- _Task objective_
Print the data exactly. Pictures stay out.

(Exercise data begins)

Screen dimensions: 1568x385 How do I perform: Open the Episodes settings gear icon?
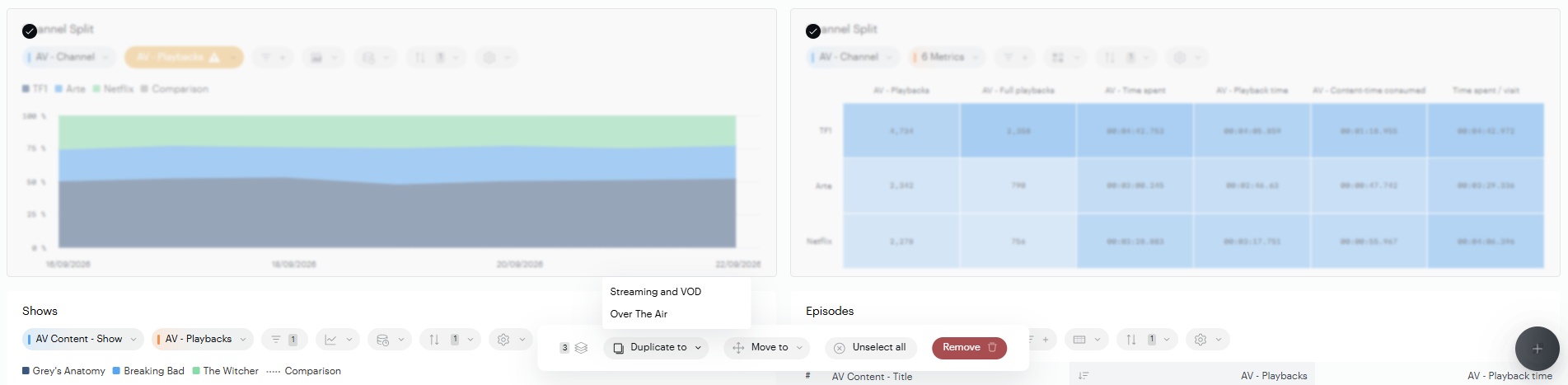click(1201, 340)
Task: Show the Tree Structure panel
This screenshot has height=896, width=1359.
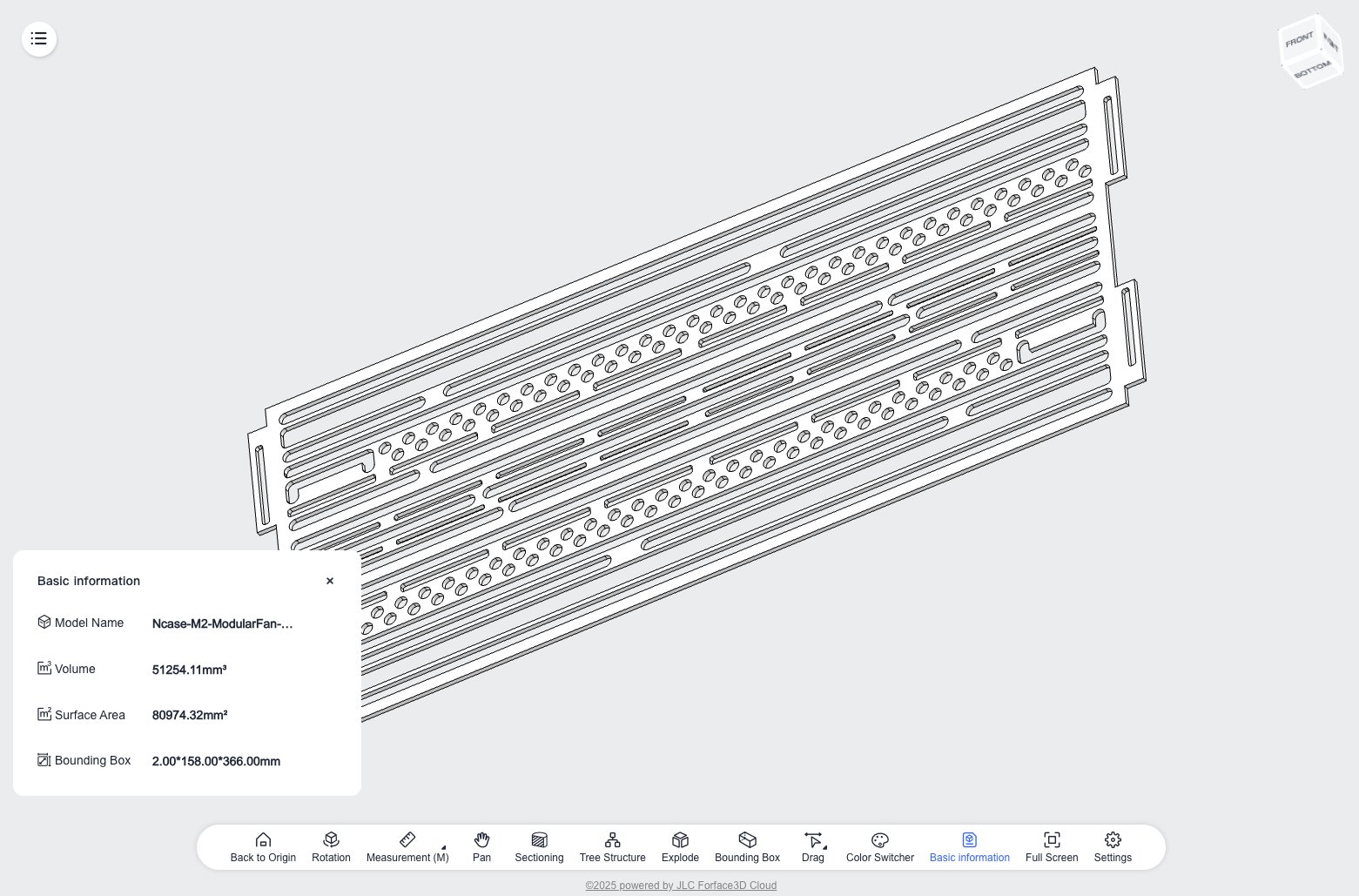Action: pos(612,840)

(Exercise data ends)

- _Answer for this exercise_
Screen dimensions: 1568x385 How do I perform: Open the Episodes settings gear icon?
click(1201, 340)
Task: Show the Tree Structure panel
This screenshot has height=896, width=1359.
Action: pos(612,840)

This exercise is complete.